Samo ukazanie historii jest bardzo proste, poznajemy Emmetta i jego matkę tuż przed jego wyjazdem z domu do dalszej rodziny. Sama rozłąka z matką jest już mocno podkreślana, a scena, gdy ostatni raz widzą się przed wyjazdem. Jest nagrana bardzo sugestywnie, co naprowadzać nas na to, że jest to właśnie ich ostatnie spotkanie. Jednak sama historia jest na tyle powszechna, że taka decyzja jest raczej nie dziwna. Można powiedzieć z dużą pewnością, że większość widzów oglądających te dzieło będzie znała wydarzenia, które tutaj się staną. Późniejszy pobyt na farmie kuzynostwa, delikatne faux pas, jakiego dokonuje w sklepie, po brutalny odwet i finalne zabójstwo go przez białych miejscowych. I gdy to już mamy za sobą film przechodzi do najważniejszej części, czyli drogi do ukarania sprawców tej zbrodni, co ma rozlać się później na zmiany w prawie. Gdyż same wydarzenia to lata ’50 i delikatnie rzecz ujmując, w południowych stanach USA sytuacja osób czarnoskórych jest słaba.
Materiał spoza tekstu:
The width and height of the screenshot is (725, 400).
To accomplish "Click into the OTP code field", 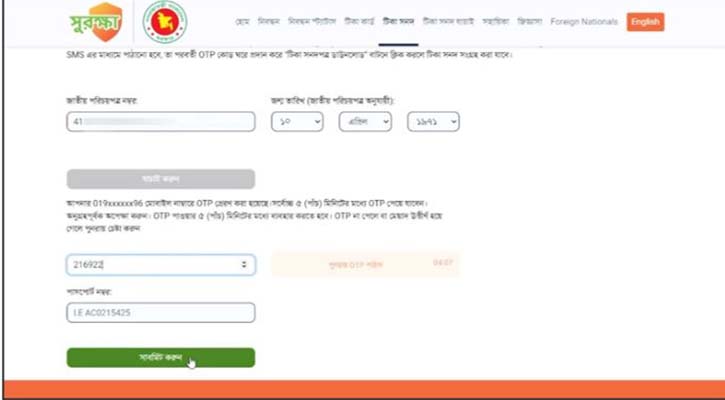I will coord(161,265).
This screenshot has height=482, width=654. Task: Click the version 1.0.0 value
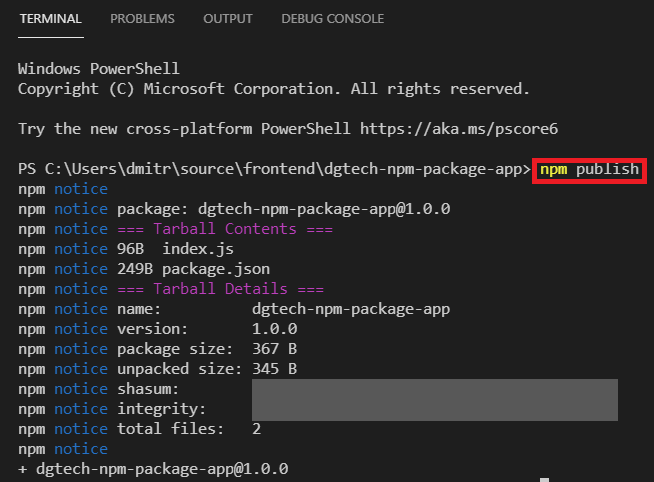274,329
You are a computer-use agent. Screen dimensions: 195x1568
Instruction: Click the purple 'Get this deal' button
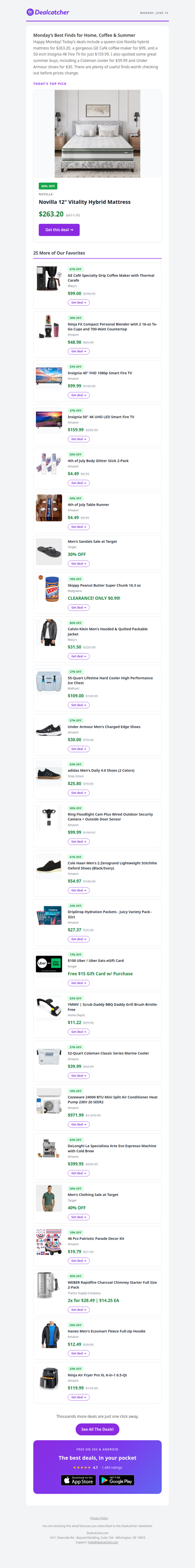coord(59,230)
I można powiedzieć ze to jest kluczem tego filmu, bo tak jak sama historia Emmetta i jego matki, walczącej o ukaranie sprawców jest ważna. Tak jest ona zaczątkiem debaty publicznej o prawach obywatela, o prawach osób czarnoskórych. Widać to właśnie w drugiej połowie filmu, gdy matka stoi przed ciężkimi wyborami, które są dla niej bolesne, jednak są bardzo ważne „dla sprawy”, o którą walczy. Historycznie ważne wydarzenie, jakim był pogrzeb Emmetta z otwartą trumną i zdjęcie jego ciała w gazecie jest tutaj oddane bardzo dokładnie i stanowi ten element kluczowy. Gdzie z historii rozpaczy, przechodzimy do walki o prawa. Jednak mimo to, druga połowa filmu nie jest pozbawiona emocji, jest ich dużo i na szczęście w większości przypadków nie są one wymuszone.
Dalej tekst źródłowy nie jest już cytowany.